Antes de que alcance a decir nada, unos ladridos nos hacen volver la cabeza a todos. Una figura diminuta con patas cortas, pelaje blanco y manchas grises se acerca corriendo por la calle.
El alma se me cae a los pies.
—Bao —murmuro. Luego, en voz más alta—: ¡Bao! ¡Adentro, ahora!
Como de costumbre, no me hace caso. Se detiene ante nosotros y se planta sobre sus patas delanteras, enseñando los dientes.
El general sonríe, desnudando los suyos.
—Hola, pequeñín —murmura. Observa por encima de su hocico a Bao, que está saltando, nervioso, a los pies con cascos del general, que son casi más grandes que el mismo Bao y tienen unas gruesas placas de cobre que parecen capaces de aplastar incluso un cráneo humano de un solo pisotón—. ¿Has venido a despedirte de tu amiga?
Extiende la mano. Bao gruñe y le da un mordisco.
El general se aparta y sus ojos se dirigen hacia el soldado con forma de lagarto.
—Sith. Ayúdalo, ¿quieres?
El reptil sonríe con desdén.
—Por supuesto, general.
Busca la espada que lleva sujeta al cinturón. Oigo el sonido del acero y veo el destello de la hoja en el aire. Con un solo movimiento ágil, Sith se lanza hacia adelante y clava la punta de su espada en el vientre de Bao. Luego levanta la espada hacia mí, y con ella, a mi perro.
Es como si de pronto el mundo se hubiera desviado de su trayectoria. Como si la tierra se hubiera movido. Mis latidos se vuelven irregulares, y siento como si flotara, como si me elevara lejos de todo y, a la vez, todo girara a mi alrededor, acercándose.
La bilis me sube por la garganta.
Bao.
Bao, que aún no ha emitido sonido alguno. Durante un instante de desesperación, me convenzo de que está bien. De que, de alguna manera, su vientre está hueco y la espada solo se ha clavado en el aire, y de que en un minuto Bao bajará de un salto y moverá la cola, y correrá hacia Baba para pedirle algo de comida, y de que dará vueltas en torno a las piernas de Tien. La vida volverá a la normalidad, y esta pesadilla horrible no será más que eso: una pesadilla.

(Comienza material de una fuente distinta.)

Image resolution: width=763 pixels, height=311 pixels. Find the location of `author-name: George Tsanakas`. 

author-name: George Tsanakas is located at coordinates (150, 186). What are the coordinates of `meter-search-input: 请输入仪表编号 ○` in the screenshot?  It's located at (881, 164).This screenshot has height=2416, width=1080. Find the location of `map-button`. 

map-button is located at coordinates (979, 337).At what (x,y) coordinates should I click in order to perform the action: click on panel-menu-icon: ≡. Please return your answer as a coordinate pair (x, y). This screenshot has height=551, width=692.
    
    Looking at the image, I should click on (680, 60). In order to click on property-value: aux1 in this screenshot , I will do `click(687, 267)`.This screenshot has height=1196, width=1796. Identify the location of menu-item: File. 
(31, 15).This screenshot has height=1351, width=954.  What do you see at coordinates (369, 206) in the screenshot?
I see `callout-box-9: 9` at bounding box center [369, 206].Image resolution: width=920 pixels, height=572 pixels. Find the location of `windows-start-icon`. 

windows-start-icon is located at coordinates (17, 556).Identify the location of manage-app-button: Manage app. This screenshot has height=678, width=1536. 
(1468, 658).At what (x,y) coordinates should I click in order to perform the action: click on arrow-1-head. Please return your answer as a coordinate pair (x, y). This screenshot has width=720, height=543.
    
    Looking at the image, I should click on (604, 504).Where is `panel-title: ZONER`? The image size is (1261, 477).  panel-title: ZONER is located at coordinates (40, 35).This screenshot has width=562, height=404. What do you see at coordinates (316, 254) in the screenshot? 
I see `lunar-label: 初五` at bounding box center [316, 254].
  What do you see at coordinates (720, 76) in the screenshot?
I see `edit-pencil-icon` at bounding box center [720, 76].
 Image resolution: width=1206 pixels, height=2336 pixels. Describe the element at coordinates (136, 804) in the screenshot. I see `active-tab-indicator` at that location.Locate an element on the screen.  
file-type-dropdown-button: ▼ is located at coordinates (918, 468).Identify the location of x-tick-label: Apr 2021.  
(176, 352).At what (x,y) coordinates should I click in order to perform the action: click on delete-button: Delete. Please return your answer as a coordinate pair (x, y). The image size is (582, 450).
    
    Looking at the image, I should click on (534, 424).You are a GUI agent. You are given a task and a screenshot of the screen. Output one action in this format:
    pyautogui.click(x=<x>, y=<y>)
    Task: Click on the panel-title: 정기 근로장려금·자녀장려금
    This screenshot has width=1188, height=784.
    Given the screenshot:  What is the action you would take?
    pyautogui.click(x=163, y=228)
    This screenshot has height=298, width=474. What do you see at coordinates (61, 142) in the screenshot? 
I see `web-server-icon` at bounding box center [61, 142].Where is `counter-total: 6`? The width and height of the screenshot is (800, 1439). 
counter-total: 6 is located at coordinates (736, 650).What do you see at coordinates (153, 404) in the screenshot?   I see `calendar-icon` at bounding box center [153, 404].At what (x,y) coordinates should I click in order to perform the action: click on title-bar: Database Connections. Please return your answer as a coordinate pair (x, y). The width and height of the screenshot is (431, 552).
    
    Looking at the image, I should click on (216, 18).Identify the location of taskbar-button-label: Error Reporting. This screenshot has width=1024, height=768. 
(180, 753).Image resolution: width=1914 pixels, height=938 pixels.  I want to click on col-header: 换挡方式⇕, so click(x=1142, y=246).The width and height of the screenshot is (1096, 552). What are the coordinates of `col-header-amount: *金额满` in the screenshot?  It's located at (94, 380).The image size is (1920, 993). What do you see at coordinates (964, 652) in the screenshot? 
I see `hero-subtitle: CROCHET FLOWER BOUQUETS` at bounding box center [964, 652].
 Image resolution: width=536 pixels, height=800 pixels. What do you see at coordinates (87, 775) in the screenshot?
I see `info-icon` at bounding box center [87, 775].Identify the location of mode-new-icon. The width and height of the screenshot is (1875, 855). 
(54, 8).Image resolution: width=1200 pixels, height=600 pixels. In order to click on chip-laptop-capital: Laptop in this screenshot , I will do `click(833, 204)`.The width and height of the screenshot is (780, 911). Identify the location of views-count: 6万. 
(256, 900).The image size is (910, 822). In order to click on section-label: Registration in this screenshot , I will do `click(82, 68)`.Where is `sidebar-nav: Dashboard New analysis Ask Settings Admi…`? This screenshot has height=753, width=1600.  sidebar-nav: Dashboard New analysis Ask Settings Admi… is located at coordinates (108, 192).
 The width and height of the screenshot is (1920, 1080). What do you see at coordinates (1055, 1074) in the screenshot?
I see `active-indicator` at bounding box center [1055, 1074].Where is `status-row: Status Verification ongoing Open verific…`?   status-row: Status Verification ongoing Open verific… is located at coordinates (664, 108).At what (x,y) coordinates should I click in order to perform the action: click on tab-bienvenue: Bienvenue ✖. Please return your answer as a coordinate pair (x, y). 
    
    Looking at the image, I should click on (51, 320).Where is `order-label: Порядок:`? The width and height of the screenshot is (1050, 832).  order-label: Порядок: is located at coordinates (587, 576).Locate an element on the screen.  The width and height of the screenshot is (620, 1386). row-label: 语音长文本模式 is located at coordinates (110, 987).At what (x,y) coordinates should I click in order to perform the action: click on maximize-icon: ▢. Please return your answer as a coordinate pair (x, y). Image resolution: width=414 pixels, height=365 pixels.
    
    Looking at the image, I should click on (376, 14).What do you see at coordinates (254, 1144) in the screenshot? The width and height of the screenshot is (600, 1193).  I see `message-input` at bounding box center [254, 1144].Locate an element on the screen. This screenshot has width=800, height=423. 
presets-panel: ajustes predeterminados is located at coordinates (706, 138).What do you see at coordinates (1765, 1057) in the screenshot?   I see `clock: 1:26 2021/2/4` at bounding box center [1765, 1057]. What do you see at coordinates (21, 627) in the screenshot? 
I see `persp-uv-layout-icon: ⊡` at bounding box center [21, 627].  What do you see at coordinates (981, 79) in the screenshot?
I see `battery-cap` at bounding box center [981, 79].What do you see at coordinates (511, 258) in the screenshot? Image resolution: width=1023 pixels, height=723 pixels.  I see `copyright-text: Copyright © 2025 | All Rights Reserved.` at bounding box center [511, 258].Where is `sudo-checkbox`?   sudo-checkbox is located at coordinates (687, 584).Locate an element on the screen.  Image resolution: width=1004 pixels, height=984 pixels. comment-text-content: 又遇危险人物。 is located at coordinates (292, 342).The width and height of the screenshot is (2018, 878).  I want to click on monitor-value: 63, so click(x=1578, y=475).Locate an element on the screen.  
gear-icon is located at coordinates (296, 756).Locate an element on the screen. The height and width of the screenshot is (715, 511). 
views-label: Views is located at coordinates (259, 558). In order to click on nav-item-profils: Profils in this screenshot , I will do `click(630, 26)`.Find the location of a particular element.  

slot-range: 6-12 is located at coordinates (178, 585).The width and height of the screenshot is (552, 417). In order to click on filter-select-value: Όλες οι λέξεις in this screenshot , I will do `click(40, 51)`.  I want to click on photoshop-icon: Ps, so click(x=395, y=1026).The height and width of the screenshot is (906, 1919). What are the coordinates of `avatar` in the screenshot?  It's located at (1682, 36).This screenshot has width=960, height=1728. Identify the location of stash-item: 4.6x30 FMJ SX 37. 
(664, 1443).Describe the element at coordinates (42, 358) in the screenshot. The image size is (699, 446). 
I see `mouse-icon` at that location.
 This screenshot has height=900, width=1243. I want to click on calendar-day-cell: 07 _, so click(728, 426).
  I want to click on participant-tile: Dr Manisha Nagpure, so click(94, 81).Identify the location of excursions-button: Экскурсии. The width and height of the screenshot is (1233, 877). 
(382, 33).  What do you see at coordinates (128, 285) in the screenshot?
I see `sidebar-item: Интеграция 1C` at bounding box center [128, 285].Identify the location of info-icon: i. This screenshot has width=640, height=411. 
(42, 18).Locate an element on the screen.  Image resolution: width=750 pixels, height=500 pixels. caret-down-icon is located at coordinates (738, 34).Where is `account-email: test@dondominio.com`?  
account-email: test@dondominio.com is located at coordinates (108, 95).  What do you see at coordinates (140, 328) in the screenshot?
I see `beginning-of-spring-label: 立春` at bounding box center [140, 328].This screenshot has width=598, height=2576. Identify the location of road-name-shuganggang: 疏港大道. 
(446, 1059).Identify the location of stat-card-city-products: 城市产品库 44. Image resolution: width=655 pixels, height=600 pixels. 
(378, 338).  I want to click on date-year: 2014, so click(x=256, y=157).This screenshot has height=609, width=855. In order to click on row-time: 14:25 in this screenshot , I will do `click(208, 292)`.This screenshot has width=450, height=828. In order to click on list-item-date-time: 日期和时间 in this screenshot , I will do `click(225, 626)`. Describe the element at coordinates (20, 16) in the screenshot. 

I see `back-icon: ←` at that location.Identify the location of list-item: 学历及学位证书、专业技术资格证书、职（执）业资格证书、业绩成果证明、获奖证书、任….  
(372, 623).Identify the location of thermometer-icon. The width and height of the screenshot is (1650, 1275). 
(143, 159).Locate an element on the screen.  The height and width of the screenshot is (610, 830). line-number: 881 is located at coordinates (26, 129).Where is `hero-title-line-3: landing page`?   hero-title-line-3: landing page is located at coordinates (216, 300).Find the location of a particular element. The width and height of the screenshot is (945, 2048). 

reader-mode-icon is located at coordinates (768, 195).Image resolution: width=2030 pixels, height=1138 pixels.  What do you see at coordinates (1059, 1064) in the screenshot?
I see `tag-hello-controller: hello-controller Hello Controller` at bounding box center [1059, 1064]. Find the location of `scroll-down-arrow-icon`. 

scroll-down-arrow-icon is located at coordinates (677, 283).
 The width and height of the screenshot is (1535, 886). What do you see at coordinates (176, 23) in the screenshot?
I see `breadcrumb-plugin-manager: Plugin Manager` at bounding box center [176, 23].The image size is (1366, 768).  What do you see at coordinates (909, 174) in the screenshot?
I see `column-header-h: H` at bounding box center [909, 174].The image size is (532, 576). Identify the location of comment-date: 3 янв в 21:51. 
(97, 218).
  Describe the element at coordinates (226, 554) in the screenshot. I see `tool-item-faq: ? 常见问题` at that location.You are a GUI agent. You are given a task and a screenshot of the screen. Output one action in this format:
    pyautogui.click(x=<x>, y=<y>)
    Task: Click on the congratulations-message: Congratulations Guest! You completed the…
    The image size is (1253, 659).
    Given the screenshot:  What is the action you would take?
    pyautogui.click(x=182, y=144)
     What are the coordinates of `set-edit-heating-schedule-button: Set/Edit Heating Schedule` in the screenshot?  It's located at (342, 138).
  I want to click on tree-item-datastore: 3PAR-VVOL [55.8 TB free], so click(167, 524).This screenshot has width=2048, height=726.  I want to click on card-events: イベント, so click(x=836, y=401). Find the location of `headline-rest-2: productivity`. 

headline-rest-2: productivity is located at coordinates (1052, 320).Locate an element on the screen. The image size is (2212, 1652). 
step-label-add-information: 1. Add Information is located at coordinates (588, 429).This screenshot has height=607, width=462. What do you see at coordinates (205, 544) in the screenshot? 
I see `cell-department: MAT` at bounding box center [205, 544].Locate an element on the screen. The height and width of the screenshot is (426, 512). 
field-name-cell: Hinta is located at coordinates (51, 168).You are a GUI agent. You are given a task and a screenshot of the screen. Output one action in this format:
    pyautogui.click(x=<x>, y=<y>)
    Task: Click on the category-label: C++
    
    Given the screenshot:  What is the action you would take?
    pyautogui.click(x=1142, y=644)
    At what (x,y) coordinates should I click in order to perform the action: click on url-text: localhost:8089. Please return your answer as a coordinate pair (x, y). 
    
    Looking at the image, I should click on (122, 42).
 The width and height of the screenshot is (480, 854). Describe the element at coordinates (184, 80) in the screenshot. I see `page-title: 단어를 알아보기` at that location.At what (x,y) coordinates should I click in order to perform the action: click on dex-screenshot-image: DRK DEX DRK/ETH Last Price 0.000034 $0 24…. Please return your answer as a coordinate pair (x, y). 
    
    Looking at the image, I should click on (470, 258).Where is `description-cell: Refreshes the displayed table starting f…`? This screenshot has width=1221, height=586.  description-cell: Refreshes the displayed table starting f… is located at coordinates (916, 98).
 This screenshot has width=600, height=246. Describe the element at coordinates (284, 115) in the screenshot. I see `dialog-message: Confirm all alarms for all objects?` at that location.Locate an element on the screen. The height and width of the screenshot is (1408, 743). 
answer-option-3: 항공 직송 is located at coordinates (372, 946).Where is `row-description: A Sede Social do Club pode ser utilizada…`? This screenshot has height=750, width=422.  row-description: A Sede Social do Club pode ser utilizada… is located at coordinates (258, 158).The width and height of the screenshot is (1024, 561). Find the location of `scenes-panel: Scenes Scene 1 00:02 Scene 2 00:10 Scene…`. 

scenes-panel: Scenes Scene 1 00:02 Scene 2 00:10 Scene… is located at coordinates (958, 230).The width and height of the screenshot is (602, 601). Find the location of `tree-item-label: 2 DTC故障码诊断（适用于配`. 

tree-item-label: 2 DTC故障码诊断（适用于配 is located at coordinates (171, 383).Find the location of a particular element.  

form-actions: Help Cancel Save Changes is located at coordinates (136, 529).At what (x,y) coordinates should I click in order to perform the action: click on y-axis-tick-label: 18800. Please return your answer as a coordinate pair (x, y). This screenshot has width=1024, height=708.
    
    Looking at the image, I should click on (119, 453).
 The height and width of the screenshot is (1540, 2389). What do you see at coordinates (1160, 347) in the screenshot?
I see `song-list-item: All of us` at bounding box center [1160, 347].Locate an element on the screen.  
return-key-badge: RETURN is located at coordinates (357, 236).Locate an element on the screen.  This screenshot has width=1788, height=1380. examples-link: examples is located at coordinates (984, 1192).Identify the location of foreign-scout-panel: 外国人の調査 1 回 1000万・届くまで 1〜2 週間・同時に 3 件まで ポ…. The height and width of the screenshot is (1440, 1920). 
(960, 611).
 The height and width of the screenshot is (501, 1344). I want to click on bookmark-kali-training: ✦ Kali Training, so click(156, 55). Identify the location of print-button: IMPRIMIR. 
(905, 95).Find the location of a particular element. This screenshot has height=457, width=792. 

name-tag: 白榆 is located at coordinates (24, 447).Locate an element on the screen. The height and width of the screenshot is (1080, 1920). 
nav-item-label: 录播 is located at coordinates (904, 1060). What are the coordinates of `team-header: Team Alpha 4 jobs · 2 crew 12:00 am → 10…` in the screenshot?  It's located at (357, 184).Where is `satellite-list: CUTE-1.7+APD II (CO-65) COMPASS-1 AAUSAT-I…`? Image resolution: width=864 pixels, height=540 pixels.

Algo de lo que puedo despertar. Escapar.
Pero entonces Bao comienza a crisparse y a gemir. De su herida mana sangre. Baja por la espada, espesa y oscura, y baña los dedos escamosos de Sith, en torno a la empuñadura de hueso laqueado.
—Mejor despídete, chica —me dice el lagarto en un siseo. Por sus labios se desliza una lengua bífida—. No volverás a ver a tu familia. Y si te resistes, tu padre y esa fea mujer lince acabarán así también. ¿Eso es lo que quieres?
Me obligo a mirar hacia donde están Baba y Tien, forcejeando con el soldado tigre, que los sujeta. Mi padre me mira. Le dirijo una media sonrisa y se aquieta, y su rostro se relaja con algo parecido a la esperanza.
—Te quiero —susurro. Cuando veo en sus ojos que me entiende, me vuelvo hacia el general Yu. Lanzo un profundo suspiro e intento contener las lágrimas—. Iré sin resistirme —le digo.
—Así se hace.
Me empuja hacia el interior del carruaje, tan bruscamente que tropiezo. Baba y Tien gritan, lo que me arranca un sollozo desgarrado, y debo apelar a todas mis fuerzas para no mirar atrás al posarme en el asiento acolchado. El carruaje se hunde bajo el peso del general, que sube a mi lado. Momentos después, los caballos se ponen en marcha, con un medio galope que nos saca rápidamente del pueblo, y mi mundo vuelve a derrumbarse a mi alrededor entre el fuerte hedor del demonio toro y el golpeteo de los cascos.